> TASK INSTRUCTIONS
Can you swap "Select" for "Choose" in the data below and return it otherwise unchanged, with the pictures left out?

> STORED DATA
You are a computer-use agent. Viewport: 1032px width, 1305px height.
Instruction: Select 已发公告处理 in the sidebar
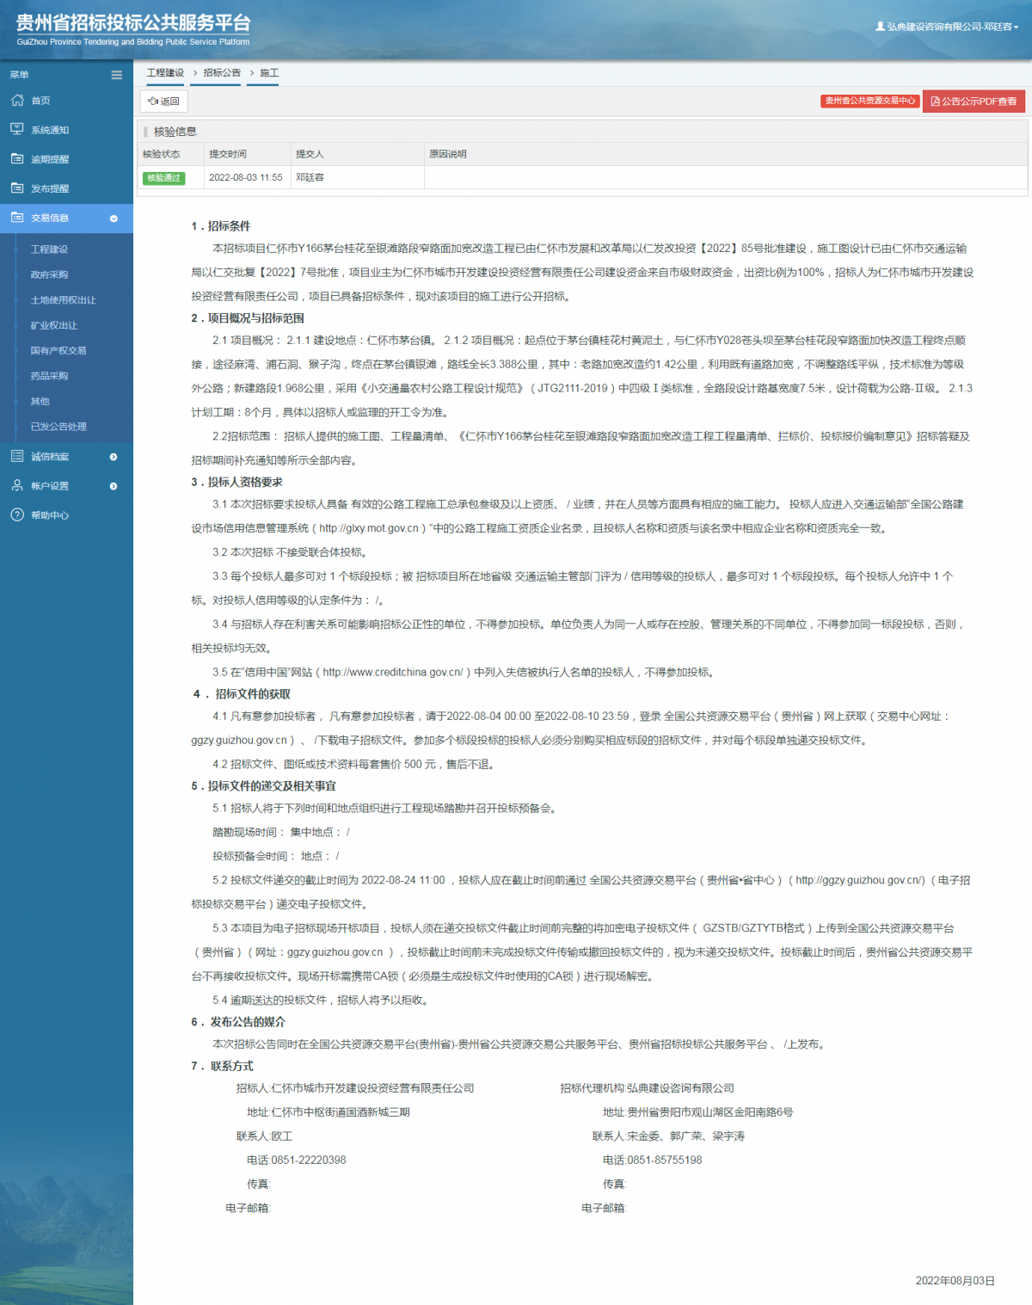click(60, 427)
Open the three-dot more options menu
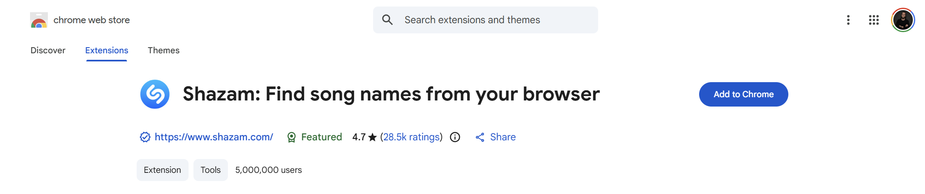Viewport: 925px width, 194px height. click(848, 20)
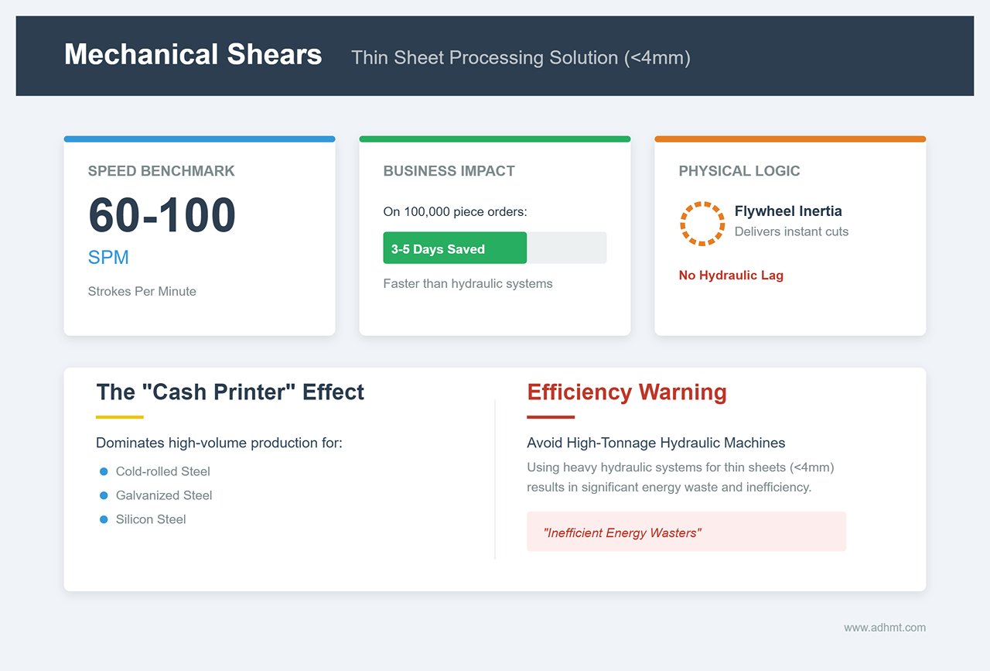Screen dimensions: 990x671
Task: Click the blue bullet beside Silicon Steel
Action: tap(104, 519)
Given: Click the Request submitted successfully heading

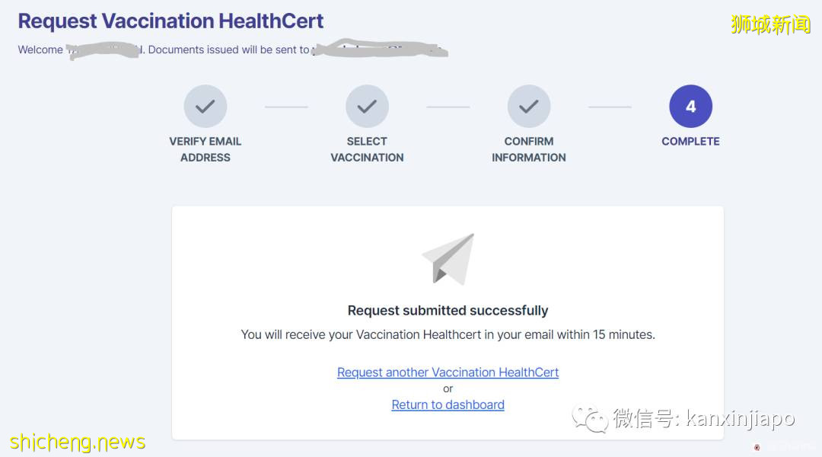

> EXPECTED ANSWER
You are a computer-use agent. Viewport: 1032px width, 1305px height.
Instruction: Choose 已发公告处理 in the sidebar
click(60, 427)
Open the three-dot more options menu
Viewport: 925px width, 194px height. click(848, 20)
Screen dimensions: 990x671
Task: Click the blue bullet beside Silicon Steel
Action: tap(104, 519)
Given: Click the Request submitted successfully heading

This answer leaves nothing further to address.